Наверное, следователь считал, что какое бы то ни было совершенствование в немецком языке с моей стороны повредит прокурору. Корреспонденцию, важную для моей защиты, мне тоже не передавали».
«А в других тюрьмах режим был такой же суровый?»
«Одним из самых скверных воспоминаний моей жизни является пребывание в мюнхенской тюрьме. Во время переезда фашистским чиновникам показалось мало ручных кандалов. Мои ноги приковали к скамейке… Взяли прочную цепь, которая сжимала мне запястья в тысячу раз более мучительно, чем моабитские кандалы. Эти импровизированные кандалы произвели сенсацию во всей тюрьме. Все тюремные служащие и множество членов штурмовых и охранных отрядов приходили в мою жалкую камеру посмотреть на эти кандалы. Они не верили своим глазам. Эта мера была предписана следователем Фогтом, которого я в особенности хотел бы пригвоздить к позорному столбу».
«Каковы были ваши личные отношения с тюремщиками, низшими служащими и т. п.?»

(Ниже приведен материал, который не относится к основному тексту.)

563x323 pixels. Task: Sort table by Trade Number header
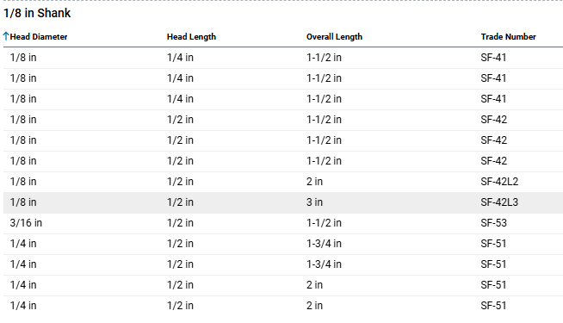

«Эти последние, за немногим исключением, были очень корректны, очень человечны по отношению ко мне. Я даже встретил сочувствие и симпатию со стороны полицейских и со стороны членов штурмовых и охранных отрядов. О ком я говорю, — это верхи: высшие полицейские и судебные чиновники, как, например, следователь Фогт. Германский народ — хороший народ. Вот, кстати, воспоминание, осветившее мою тюремную жизнь. Я сдал в стирку белье. Спустя неделю я получил сорочки так великолепно выстиранные, так хорошо отглаженные, что я их не узнал. Видите ли, я человек одинокий. Я не привык к такой заботе. Кто мог вложить столько любви в стирку моего белья? Все объяснилось просто. На счете от прачечной внизу было едва заметно нацарапано: «Рот фронт!»
«Теперь, когда вам больше нечего бояться, когда вы находитесь на советской земле, каково ваше истинное мнение о поджоге рейхстага… и о Ван дер Люббе?»
«Он, вне всякого сомнения, явился бессознательным инструментом, которым воспользовалась национал-социалистская провокация. Ван дер Люббе сам не знал ни того, куда его ведут, ни того, зачем и на кого он работает».